To solve the equation \(8^{2x} - 16 \cdot 8^x + 48 = 0\), we will use a substitution method. Let's assume \(y = 8^x\). This substitution transforms the equation into a quadratic form:

• \((8^x)^2 - 16 \cdot 8^x + 48 = 0\)
• \(\Rightarrow y^2 - 16y + 48 = 0\)

Now, this is a standard quadratic equation of the form \(ay^2 + by + c = 0\), where \(a = 1\), \(b = -16\), and \(c = 48\).
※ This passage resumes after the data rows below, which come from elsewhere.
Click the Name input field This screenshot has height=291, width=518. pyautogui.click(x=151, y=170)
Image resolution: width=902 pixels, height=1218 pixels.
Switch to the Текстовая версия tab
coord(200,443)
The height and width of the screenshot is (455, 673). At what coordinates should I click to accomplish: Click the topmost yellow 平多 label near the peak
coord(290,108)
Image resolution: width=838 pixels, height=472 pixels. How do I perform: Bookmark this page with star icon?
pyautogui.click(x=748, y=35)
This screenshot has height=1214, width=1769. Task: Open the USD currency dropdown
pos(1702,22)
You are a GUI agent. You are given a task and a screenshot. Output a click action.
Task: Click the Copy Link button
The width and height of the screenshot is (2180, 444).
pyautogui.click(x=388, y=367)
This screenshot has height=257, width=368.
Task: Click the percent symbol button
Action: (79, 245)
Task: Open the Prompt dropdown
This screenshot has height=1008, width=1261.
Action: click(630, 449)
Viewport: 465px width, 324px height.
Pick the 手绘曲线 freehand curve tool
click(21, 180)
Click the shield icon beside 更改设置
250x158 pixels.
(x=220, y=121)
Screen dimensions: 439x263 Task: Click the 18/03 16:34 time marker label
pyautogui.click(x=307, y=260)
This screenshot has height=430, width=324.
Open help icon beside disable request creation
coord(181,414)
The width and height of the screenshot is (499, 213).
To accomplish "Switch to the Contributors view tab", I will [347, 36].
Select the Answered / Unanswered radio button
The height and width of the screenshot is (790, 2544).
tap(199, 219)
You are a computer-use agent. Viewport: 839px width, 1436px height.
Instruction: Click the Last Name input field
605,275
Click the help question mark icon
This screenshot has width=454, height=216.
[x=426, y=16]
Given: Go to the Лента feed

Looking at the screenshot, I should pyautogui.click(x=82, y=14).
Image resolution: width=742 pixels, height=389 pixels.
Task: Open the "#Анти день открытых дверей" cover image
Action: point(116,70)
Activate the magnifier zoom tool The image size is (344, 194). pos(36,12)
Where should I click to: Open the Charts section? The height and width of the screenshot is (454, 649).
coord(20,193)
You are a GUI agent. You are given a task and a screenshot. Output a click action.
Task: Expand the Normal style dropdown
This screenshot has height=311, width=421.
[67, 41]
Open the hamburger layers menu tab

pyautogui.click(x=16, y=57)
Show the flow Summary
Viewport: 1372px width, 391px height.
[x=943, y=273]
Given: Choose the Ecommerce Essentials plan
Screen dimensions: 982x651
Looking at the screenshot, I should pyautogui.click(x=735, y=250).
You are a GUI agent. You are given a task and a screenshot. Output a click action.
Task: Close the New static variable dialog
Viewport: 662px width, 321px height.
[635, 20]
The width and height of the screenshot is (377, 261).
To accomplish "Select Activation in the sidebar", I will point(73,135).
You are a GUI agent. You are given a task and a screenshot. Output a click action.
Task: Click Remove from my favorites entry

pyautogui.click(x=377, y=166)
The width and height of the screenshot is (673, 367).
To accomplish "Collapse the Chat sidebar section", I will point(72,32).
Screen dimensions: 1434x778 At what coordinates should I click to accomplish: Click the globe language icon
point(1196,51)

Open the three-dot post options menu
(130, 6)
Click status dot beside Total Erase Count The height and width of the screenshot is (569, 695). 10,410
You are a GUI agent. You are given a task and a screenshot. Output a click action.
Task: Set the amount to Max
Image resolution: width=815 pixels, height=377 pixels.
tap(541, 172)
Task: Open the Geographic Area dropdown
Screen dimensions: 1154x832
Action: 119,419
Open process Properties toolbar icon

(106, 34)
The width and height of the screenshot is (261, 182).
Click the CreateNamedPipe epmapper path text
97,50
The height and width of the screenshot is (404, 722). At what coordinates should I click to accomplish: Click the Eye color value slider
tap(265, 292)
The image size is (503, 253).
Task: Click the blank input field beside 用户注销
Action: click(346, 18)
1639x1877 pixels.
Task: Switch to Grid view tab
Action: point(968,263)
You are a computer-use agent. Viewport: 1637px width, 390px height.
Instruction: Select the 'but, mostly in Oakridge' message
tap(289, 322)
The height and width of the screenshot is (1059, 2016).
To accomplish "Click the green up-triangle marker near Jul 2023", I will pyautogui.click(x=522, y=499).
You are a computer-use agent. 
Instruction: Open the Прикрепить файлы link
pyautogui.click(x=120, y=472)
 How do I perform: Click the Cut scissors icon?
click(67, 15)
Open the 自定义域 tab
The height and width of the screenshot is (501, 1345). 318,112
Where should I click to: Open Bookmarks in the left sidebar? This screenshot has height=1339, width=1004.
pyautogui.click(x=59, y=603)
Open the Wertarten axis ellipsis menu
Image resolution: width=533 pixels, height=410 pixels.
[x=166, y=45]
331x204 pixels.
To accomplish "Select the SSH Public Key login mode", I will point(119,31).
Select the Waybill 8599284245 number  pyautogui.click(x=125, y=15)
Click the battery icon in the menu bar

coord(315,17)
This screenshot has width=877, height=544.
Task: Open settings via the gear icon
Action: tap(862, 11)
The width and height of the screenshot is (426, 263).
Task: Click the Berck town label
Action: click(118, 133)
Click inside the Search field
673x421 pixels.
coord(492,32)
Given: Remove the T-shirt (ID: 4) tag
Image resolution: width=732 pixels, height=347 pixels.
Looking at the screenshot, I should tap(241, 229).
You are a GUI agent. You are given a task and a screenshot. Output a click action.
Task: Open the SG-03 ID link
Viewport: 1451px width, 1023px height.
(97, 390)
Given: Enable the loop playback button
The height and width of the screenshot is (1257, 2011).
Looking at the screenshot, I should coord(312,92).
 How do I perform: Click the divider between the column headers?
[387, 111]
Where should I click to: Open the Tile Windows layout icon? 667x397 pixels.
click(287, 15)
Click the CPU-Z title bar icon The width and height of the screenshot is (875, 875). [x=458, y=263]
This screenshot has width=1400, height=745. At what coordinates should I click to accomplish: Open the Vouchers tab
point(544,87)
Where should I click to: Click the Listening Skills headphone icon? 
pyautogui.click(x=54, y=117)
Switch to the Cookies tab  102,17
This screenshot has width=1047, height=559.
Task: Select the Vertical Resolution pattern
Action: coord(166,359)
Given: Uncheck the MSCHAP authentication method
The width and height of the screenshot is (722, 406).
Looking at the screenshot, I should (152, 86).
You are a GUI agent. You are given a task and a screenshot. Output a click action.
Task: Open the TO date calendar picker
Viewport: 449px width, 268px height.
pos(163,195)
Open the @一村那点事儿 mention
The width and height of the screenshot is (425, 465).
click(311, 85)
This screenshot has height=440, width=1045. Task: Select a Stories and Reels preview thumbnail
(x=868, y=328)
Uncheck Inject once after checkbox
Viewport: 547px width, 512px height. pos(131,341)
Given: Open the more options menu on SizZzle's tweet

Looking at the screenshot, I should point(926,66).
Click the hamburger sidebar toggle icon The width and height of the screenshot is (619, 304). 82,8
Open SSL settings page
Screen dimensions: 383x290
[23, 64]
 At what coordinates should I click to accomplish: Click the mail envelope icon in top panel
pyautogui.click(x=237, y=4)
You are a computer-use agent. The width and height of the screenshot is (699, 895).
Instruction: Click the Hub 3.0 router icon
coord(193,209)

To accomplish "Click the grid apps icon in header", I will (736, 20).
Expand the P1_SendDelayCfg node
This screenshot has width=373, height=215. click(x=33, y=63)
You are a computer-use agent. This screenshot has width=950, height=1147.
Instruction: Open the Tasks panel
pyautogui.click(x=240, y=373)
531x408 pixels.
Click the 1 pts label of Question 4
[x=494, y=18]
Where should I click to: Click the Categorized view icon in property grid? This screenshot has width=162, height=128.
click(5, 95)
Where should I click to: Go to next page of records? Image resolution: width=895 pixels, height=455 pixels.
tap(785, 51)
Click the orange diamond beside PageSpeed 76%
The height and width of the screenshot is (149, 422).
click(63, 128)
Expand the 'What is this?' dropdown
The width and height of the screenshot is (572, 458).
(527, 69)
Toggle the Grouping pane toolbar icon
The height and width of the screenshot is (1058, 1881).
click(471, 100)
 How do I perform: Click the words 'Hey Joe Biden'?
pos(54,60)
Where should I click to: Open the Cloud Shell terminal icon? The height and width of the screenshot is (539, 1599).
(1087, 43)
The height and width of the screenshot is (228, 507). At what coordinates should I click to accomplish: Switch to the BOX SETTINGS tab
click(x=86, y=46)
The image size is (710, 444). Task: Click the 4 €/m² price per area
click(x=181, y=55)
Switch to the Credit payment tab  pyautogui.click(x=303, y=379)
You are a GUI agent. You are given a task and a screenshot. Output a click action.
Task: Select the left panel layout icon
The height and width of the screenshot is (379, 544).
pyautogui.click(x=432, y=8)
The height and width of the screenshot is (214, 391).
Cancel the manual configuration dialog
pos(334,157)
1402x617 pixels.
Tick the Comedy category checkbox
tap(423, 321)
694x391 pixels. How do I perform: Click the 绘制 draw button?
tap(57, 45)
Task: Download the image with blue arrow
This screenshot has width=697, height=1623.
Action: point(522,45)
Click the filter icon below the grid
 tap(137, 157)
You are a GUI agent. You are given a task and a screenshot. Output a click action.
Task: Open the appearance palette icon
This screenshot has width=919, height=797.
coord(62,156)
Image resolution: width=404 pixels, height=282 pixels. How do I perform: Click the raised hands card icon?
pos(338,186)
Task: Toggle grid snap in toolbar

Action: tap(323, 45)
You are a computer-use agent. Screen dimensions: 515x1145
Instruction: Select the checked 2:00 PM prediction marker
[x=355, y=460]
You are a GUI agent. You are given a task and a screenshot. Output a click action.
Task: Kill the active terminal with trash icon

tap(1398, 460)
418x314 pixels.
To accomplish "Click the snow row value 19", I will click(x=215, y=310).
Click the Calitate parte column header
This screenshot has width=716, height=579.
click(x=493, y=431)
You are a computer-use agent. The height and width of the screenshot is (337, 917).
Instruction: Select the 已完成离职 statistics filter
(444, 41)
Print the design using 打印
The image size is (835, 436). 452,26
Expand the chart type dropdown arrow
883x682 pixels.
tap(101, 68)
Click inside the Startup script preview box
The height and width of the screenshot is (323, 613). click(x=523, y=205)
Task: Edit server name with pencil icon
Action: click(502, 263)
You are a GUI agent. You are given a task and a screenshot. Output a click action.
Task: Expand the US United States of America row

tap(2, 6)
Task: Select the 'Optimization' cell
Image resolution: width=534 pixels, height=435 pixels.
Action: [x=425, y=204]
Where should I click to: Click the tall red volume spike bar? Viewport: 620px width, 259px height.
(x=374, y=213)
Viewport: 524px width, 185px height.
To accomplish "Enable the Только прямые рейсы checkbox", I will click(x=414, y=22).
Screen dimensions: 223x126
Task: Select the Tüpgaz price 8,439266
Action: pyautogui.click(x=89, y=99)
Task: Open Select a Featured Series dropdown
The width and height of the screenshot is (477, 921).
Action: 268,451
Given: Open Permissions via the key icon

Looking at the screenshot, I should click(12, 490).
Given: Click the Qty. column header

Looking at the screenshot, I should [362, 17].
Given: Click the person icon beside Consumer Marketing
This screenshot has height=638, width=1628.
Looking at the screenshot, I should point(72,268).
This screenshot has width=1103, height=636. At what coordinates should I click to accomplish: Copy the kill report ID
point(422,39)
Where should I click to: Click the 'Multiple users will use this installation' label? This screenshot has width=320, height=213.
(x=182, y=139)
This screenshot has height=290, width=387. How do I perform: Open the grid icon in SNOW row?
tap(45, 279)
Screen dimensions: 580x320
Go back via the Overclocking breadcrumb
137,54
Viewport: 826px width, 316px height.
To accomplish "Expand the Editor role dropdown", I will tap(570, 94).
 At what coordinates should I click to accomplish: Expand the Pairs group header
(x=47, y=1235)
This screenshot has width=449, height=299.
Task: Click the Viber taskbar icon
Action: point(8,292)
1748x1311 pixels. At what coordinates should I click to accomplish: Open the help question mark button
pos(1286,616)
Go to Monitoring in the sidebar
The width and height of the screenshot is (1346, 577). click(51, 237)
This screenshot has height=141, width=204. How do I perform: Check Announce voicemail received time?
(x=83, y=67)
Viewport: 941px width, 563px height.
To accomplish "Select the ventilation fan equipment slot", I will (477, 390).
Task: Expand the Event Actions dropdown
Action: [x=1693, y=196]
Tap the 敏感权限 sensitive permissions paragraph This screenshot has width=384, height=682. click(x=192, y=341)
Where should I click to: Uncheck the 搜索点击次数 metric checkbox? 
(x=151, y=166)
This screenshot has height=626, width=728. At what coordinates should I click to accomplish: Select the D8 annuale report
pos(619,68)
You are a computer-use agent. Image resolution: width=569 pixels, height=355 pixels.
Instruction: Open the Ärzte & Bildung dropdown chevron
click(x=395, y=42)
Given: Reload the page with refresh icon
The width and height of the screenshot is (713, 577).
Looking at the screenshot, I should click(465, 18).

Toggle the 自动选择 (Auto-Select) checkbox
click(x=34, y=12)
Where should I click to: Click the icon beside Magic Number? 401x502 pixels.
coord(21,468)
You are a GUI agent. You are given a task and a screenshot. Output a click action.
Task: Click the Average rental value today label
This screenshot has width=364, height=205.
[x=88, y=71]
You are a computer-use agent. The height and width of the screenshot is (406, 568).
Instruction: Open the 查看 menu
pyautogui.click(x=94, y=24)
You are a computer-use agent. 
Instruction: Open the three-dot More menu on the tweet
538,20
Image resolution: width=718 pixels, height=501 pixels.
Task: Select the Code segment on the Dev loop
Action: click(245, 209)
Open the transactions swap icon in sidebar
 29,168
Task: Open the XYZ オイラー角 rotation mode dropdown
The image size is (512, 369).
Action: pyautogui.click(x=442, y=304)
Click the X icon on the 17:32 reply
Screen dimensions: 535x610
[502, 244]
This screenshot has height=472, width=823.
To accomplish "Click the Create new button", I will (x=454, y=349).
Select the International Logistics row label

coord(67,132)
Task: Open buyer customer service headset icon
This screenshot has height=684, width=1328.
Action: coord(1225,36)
We can use the quadratic formula to solve for \(y\):

• \(y = \frac{-b \pm \sqrt{b^2 - 4ac}}{2a}\)

Substituting the values of \(a\), \(b\), and \(c\):

• \(y = \frac{16 \pm \sqrt{16^2 - 4 \cdot 1 \cdot 48}}{2 \cdot 1}\)
• \(y = \frac{16 \pm \sqrt{256 - 192}}{2}\)
• \(y = \frac{16 \pm \sqrt{64}}{2}\)
• \(y = \frac{16 \pm 8}{2}\)

This gives us two solutions for \(y\):

• \(y = \frac{16 + 8}{2} = 12\)
• \(y = \frac{16 - 8}{2} = 4\)

Reverting the substitution \(y = 8^x\), we have two equations:

• \(8^x = 12\)
• \(8^x = 4\)

Solving for \(x\) in each equation:

• \(x = \log_8(12)\)
• \(x = \log_8(4)\)

To find the sum of all solutions, we calculate:

• \(\log_8(12) + \log_8(4)\)
• Using the property \(\log_b(m) + \log_b(n) = \log_b(m \cdot n)\), we have: \(\log_8(48)\)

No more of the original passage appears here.